En grandissant, ma vision de l’alimentation a commencé à évoluer. Je suis alors devenue consciente que l’alimentation influence non seulement la santé, mais aussi le poids. Comme de nombreuses jeunes filles de 12-13 ans dont le corps évolue, j’ai eu cette (sale) période de mal-être où je me sentais « grosse » (et moche) et où mon exemple était Pamela Anderson dans Alerte à Malibu (!!!). Cette image de femme (très) mince, blonde et en maillot rouge m’obsédait et je me disais qu’un jour je serais comme elle (sans le blond ;-)). J’ai donc entamé mon premier régime : un plan alimentaire suivi par la mère d’une copine ! Je m’en souviens encore, c’était un régime très hypocalorique dans lequel une fois par semaine on ne devait rien manger le soir. Le reste du temps bien sûr ce n’étaient que légumes (je me souviens du chou rave), cracottes et yaourt maigre. J’ai donc obligé ma maman a acheter les ingrédients « permis » et à adapter ses menus pour moi. Argh. J’ai aussi alors commencé à traquer les graisses et à bannir les aliments réputés gras, surtout les chips et les frites que je m’esquintais à éponger pour ensuite les manger avec « bonne conscience ». Encore argh. Mais à côté de ça que faisais-je ? Je mangeais un paquet de biscuits secs à midi et 1 pomme (je pensais qu’un biscuit « sec » n’était pas gras et que la pomme faisait « éliminer »), à 16h j’avais faim mais m’empêchais de manger jusqu’à ne plus me retenir et avaler 1 paquet de biscuits ou de gaufres (et le reste), et le soir bien sûr je prétendais que je n’avais pas faim. Argh argh argh. Bien évidemment et malgré que je faisais énormément de sport, non seulement je ne devenais pas Pamela mais en plus je prenais du poids. Et surtout, me nourrir devenait une sorte de combat de moi-même contre ces aliments que j’adorais mais qui étaient devenus mes ennemis…

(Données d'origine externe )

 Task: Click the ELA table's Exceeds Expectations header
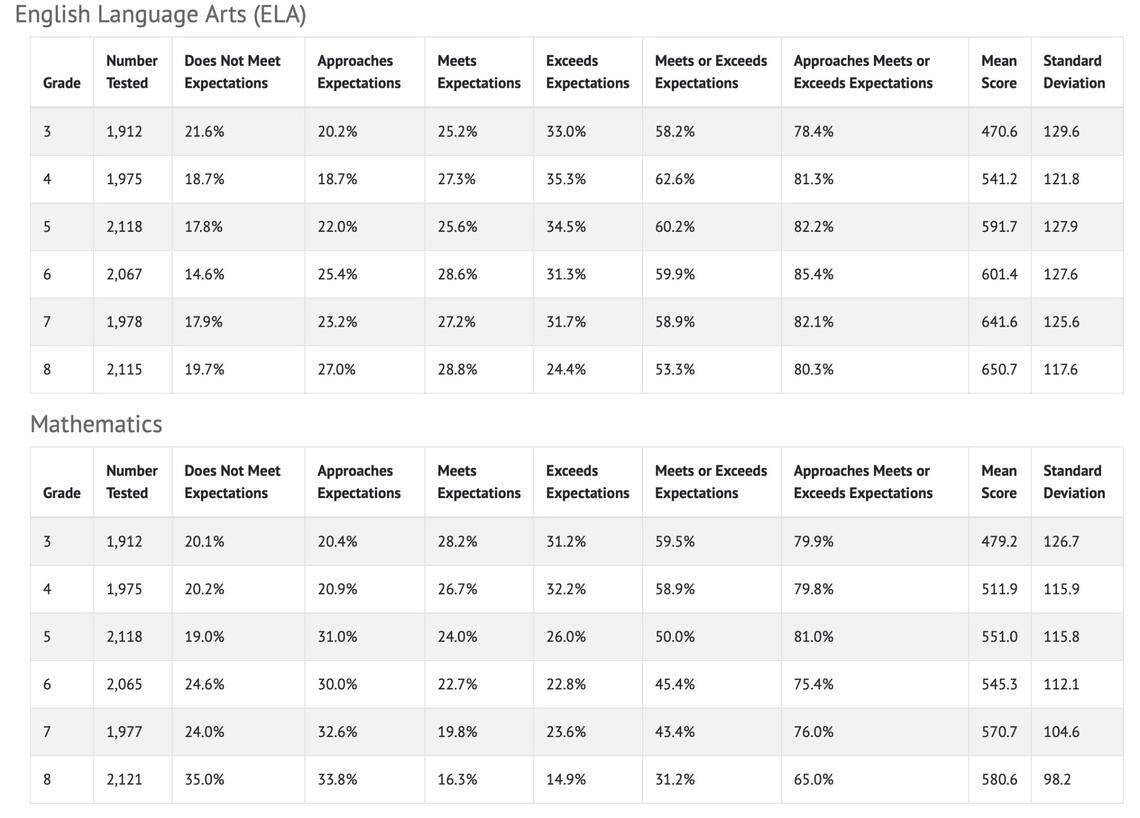point(587,72)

14 ans a été l’âge de la vocation : notre professeur de biologie a eu cette idée de nous apprendre les bases de la nutrition et nous a donc expliqué les vitamines, minéraux mais aussi les macronutriments et leurs valeurs énergétiques respectives. Nous sommes repartis à la maison avec un devoir : tenir un journal alimentaire et tenter de calculer les calories ingérées sur une journée. C’est là que j’ai compris que c’était un métier, et que c’est celui que je voulais faire. C’était la solution pour maîtriser toutes ces incertitudes que j’avais concernant l’alimentation. Je voulais comprendre pourquoi les aliments influencent notre santé, comment ils sont digérés, comment ils sont utilisés.

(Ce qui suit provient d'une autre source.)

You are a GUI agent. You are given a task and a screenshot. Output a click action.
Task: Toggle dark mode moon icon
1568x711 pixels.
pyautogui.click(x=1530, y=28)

Les études de diététique se sont révélées bien plus difficiles que ce que j’imaginais : chimie, mathématiques, physique, physiologie, anatomie, psychologie… n’étaient pas dans mon programme ! Mais quelle claque encore, car je me suis alors aperçue à quel point cette discipline est importante car globale et ne se limite pas à calculer des calories et à faire maigrir les gens. Non, la diététique permet aussi de renourrir des gens malnutris dans les pays en voie de développement, de sauver des gens souffrant d’insuffisance rénale ou de diabète, de supprimer les symptômes du côlon irritable… Waouw…

C’est là que tous mes « tabous alimentaires » sont tombés, et que je suis redevenue meilleure amie avec la nourriture (j’ai toujours adoré manger !). Et c’est ce que jour après jour j’essaie de faire passer comme message à mes patients jeunes ou moins jeunes, désespérés, pressés, désillusionnés, déçus, tristes, (complètement) perdus : l’alimentation n’est pas votre ennemie, il suffit juste de l’apprivoiser un peu comme le Petit Prince et son renard.